[Input for this task Boundary: Start]
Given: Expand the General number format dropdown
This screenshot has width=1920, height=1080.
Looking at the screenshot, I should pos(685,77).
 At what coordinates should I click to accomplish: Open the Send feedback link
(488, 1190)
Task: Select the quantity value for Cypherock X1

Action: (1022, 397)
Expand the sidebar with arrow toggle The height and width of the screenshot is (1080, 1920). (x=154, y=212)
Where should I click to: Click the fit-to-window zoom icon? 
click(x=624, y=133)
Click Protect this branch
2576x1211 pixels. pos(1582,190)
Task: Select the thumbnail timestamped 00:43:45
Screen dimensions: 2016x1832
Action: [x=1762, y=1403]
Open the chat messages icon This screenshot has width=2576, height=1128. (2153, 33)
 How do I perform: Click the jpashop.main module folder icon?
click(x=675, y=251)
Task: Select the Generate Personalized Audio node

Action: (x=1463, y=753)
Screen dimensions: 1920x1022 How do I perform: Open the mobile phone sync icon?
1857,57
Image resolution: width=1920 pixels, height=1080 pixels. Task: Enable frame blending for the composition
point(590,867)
[Input for this task Boundary: End]
- What is needed
A complete and exact reproduction of the data is needed.

- Reply
Given: Expand the General number format dropdown
This screenshot has width=1920, height=1080.
Looking at the screenshot, I should pos(685,77).
 At what coordinates should I click to accomplish: Open the Send feedback link
(488, 1190)
Task: Select the quantity value for Cypherock X1

Action: (1022, 397)
Expand the sidebar with arrow toggle The height and width of the screenshot is (1080, 1920). (x=154, y=212)
Where should I click to: Click the fit-to-window zoom icon? 
click(x=624, y=133)
Click Protect this branch
2576x1211 pixels. pos(1582,190)
Task: Select the thumbnail timestamped 00:43:45
Screen dimensions: 2016x1832
Action: [x=1762, y=1403]
Open the chat messages icon This screenshot has width=2576, height=1128. (2153, 33)
 How do I perform: Click the jpashop.main module folder icon?
click(x=675, y=251)
Task: Select the Generate Personalized Audio node

Action: (x=1463, y=753)
Screen dimensions: 1920x1022 How do I perform: Open the mobile phone sync icon?
1857,57
Image resolution: width=1920 pixels, height=1080 pixels. Task: Enable frame blending for the composition
point(590,867)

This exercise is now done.